Following are a few git commands you will for sure need sooner or later:
To update to the latest upstream code
git pull origin
To see all the branches in your local repository
git branch
To create a new branch
git branch [NAME]
To change to another branch (don't forget to commit or reset your changes before changing to another branch, otherwise git will not be happy throwing away your work and overwriting it with other branch)
git checkout [NAME]
To delete a branch
git branch -D [NAME]
To add a file to the current branch
git add [filename.ext]
To delete a file from the current branch
git rm [filename.ext]
To commit your local changes to the current branch
git commit -a -m "My commit message text"
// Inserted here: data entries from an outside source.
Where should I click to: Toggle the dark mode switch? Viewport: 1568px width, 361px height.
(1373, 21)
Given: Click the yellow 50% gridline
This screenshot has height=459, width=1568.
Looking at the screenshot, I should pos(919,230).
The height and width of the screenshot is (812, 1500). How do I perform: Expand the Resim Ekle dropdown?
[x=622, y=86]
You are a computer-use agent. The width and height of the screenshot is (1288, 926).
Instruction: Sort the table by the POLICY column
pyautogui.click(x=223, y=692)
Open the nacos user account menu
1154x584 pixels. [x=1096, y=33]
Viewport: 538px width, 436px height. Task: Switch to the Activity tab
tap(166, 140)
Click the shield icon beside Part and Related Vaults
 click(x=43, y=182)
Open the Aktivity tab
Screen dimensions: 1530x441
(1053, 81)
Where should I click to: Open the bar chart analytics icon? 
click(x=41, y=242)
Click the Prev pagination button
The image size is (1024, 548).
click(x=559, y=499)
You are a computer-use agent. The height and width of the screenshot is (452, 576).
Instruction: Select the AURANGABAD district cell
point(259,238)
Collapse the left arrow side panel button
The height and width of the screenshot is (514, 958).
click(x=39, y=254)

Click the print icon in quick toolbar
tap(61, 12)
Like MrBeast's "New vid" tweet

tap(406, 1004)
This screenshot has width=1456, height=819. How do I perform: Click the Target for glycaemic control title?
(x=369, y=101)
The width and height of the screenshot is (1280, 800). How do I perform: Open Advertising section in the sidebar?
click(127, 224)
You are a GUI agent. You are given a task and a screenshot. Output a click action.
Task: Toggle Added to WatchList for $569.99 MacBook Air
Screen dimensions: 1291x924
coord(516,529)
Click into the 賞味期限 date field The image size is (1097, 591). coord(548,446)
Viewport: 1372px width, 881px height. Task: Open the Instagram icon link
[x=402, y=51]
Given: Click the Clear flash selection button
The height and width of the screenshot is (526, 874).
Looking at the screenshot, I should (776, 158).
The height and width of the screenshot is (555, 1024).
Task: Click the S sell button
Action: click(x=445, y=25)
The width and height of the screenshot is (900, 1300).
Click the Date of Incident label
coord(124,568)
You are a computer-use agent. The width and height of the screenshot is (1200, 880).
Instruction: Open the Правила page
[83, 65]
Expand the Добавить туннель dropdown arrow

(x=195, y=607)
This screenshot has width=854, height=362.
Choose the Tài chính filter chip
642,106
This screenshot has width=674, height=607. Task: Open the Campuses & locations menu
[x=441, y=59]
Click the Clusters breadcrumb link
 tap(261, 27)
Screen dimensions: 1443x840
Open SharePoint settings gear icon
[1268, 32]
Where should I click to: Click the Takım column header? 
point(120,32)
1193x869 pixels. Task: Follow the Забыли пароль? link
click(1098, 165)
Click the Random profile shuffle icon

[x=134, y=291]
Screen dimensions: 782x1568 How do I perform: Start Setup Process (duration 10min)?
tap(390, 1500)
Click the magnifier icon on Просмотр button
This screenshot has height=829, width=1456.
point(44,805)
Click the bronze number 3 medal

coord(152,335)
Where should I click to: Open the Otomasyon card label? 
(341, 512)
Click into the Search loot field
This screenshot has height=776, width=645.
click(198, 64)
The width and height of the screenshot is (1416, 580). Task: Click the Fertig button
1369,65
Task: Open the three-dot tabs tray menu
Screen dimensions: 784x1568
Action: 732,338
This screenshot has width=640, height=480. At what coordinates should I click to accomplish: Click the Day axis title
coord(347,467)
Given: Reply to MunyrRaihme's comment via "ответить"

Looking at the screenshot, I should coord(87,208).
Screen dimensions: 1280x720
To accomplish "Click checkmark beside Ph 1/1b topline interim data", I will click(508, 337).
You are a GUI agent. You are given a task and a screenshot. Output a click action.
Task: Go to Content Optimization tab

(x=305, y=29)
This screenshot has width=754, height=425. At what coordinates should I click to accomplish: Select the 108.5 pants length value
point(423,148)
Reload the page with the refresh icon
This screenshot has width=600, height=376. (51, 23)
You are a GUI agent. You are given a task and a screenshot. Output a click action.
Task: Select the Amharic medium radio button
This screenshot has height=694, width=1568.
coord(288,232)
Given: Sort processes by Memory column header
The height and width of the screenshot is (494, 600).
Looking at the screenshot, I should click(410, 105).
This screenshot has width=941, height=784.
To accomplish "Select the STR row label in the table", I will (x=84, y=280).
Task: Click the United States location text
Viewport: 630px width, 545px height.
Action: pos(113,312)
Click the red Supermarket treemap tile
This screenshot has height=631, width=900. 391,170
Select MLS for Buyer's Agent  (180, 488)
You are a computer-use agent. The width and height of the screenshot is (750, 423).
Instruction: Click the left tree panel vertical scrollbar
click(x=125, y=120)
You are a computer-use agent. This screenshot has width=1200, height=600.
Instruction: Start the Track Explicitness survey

To throw away the latest code changes you've done and get back to the last commited state
git reset --hard
Be aware that this is not a Git tutorial at all. To know how to use Git, consult the Git book at http://book.git-scm.com/ or any other tutorials on the net.
Code formatting
Switch your code editor to Expand Tabs(6)- In Visual Studio 2008 it's Tools -> Options... ->Text Editor -> C/C++ -> Tabs - Fill in 2 sixes and switch the radiobutton to Insert spaces
- Others - TBD
OPTIONAL: Publishing your code
GitHub is the way to go. Unlike Sourceforge where git is just one of the storage backends, it's based on the ideas behind distributed version control from the very begining. And the graphs are so nice...Instructions TBD
Creating a patch
Expecting your branch is checked out and you are in your working directory. Simply issue:git diff master > mystuff.patch
In the newly created file called mystuff.patch you may review the code you are going to submit with any text editor.